We think the best place to store chocolate is in your mouth! But seriously, our team at Cococo/Chocolaterie Bernard Callebaut gets asked this question a lot so we’ve put together this article to help you keep your chocolates tasting their best.
The Triple threats to chocolate
There are three things that can cause chocolates to not look or taste their best. The triple threats to chocolate are heat, humidity, and odour. Too much warmth is bad (the chocolate softens or melts) as is too much cold (moisture can condense on the chocolate as it warms up). And the cocoa butter in chocolate can suck up smells like a sponge.
The difference between solid chocolate and filled chocolates
Solid chocolate (like chocolate bars or molded items) is the most stable kind of chocolate. Solid chocolate can keep well at 65-70°F (18-21C), away from direct sunlight, and protected from moisture. But artisanal filled chocolates (bonbons) with creamy centres made with fresh cream and dairy can have a much shorter shelf life and need to be treated differently to keep them fresh. If you're not going to eat them right away, we recommend storing your chocolates in the fridge in a sealed container or bag to keep them at their best.
What is Chocolate Bloom?
Storing chocolate in the fridge or freezer will keep the heat from melting your chocolate, but it’s important not to rush the process of either cooling the chocolate down or warming it up. If you don’t, you run the risk of “chocolate bloom”. Chocolate bloom is when chocolate looks scuffed, streaky, or has mottled whitish marks on the surface. Chocolate bloom is one of two types: fat bloom, caused by changes in the fat crystals in the chocolate; and sugar bloom, due to crystals formed by the action of moisture on the sugar. Chocolate that has "bloomed" is still safe to eat, though it might look a bit odd. Go ahead and enjoy it! Read more about Chocolate Bloom.
The Guidelines for storing chocolates
Cococo does not use artificial preservatives in any of our products, so you need to either enjoy them or store them carefully. Keep these general guidelines in mind when freezing or refrigerating your favourite Cococo chocolates:
- Solid chocolate is very stable. The shelf life of most solid milk chocolate and solid dark chocolate is a year or more; store in a sealed bag in a cool place like a pantry. You can freeze solid chocolate for future in use in baking.
- Cococo uses fresh cream and dairy in many of our filled chocolates. We recommend our bonbons be stored in a cool dry location — the refrigerator is best — just like cream or dairy would be stored.
- When refrigerating or freezing chocolate, make sure to sealed it in an airtight container or bag. Refrigerators are very humid, so to avoid the development of sugar bloom, it’s also a good idea to include an paper towel or even a kitchen cloth in the bag to absorb any extra moisture.
- Always thaw frozen chocolate slowly - overnight in the refrigerator is best.
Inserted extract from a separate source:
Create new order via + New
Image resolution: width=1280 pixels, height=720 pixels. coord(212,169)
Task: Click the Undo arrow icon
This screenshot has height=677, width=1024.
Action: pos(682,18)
If chocolate goes straight from the freezer to room temperature, condensation will form and alter the appearance and texture, leading to fat bloom.
- Remove only as many servings of chocolate as you need from the freezer. Thaw them, wrapped, slowly in the fridge for at least eight to twelve hours or preferably overnight. This slow thaw will help prevent chocolate bloom.
- Allow chilled chocolate to come to room temperature at least 20 minutes before enjoying it. Cold chocolate doesn't melt or disperse flavour in the mouth as nicely as chocolate that is at room temperature.